On the First Day: Understanding How AI Fits Into Your Routine

On the first day at a commercial insurance retailer, an analyst’s main goal is to understand how the business runs. Insurance may look complicated, but the work is built around a clear set of activities: bringing in clients, preparing submissions, reviewing risk, and managing renewals. Day one is about watching how those activities actually happen inside the office.
The first step is to meet the people who do the work every day. Brokers are responsible for finding and serving clients. They put together submissions, negotiate with carriers, and make sure clients get the coverage they need. Underwriters review those submissions, looking at applications, financials, and claims histories to decide if the carrier should offer coverage. Account managers keep everything running smoothly once the policy is in place—handling renewals, endorsements, and client requests.
For an analyst, sitting with each of these groups on day one gives a clear picture of how the pieces fit together. Watching a broker prepare a quote shows what clients care about most. Seeing an underwriter review a loss history explains how risk is measured. Observing account managers track deadlines highlights the importance of staying organized.
Commercial insurance depends on documents and data, and much of it is messy. Applications often arrive incomplete, policies are long and complex, and claims histories can be hundreds of pages. On the first day, the analyst should pay attention to how the team deals with this reality. Do they re-type data into multiple systems? Do they compare policies manually? Do they spend hours looking for missing details? These are everyday tasks, and understanding them is the analyst’s first job.
This is also where AI quietly comes in. Insurance work involves a lot of repetition, and AI is good at handling repetitive tasks. For example, instead of reading through two long policies line by line, AI can highlight the differences automatically.
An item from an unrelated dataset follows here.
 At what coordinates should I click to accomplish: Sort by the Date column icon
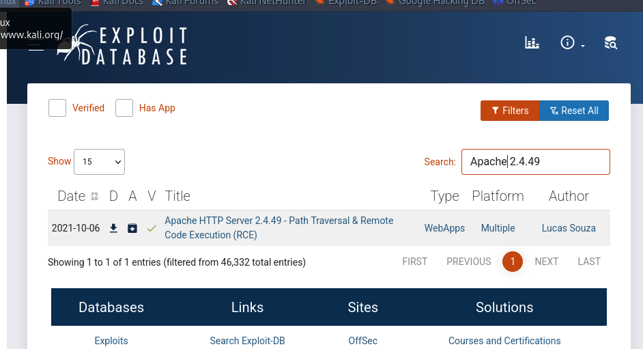(94, 197)
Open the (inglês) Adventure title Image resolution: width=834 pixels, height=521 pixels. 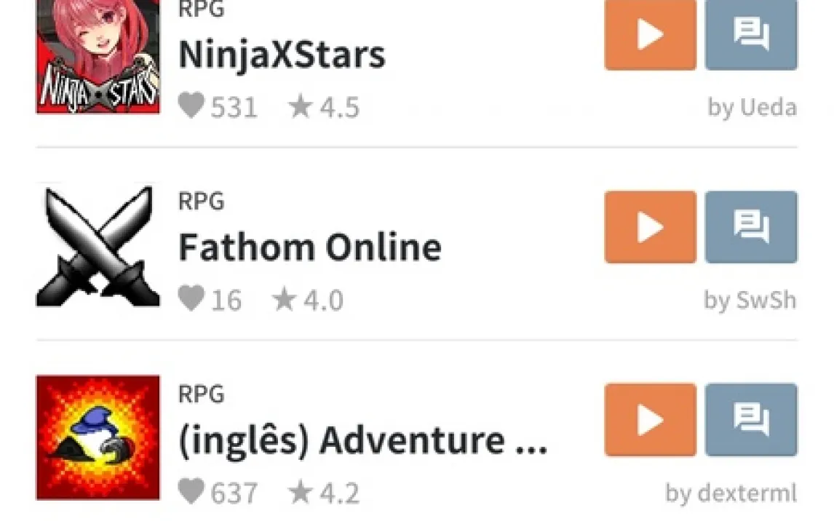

When a loss history is dozens of pages long, AI can summarize it quickly and call out unusual claims. When applications arrive with missing fields, AI can flag them before they slow down the process. Even client communication—like writing renewal reminders or explaining coverage changes—can be sped up with AI tools that generate clear drafts.
The point on day one is not to change the process but to see where these tools already fit, or where they might fit in the future. By noticing where people spend the most time, the analyst starts to understand the parts of the job that could be made easier. A broker flipping through binders, an underwriter copying numbers into a spreadsheet, or an account manager scrolling through past emails are all signs of work that could be supported by technology.
Building trust with the team is just as important. Brokers, underwriters, and account managers have years of experience, and they know the clients well. They want to see that the analyst is there to learn, not to disrupt. Asking simple questions like “What usually takes the longest?” or “Where do errors tend to happen?” shows curiosity without overstepping. These conversations will later give the analyst the best insight into where AI can actually make a difference.
By the end of the first day, the analyst should have a basic understanding of how information flows through the business—how it comes in from clients, how it’s reviewed by the team, and how it goes back out to carriers and customers. They should also have seen the spots where work slows down, where details are easy to miss, and where technology already helps.
Commercial insurance is full of detail, and much of it depends on paperwork. AI is built to handle that kind of work. By paying attention to both the human side and the data side, an analyst can quickly see how the job works and how their skills will add value in the weeks ahead.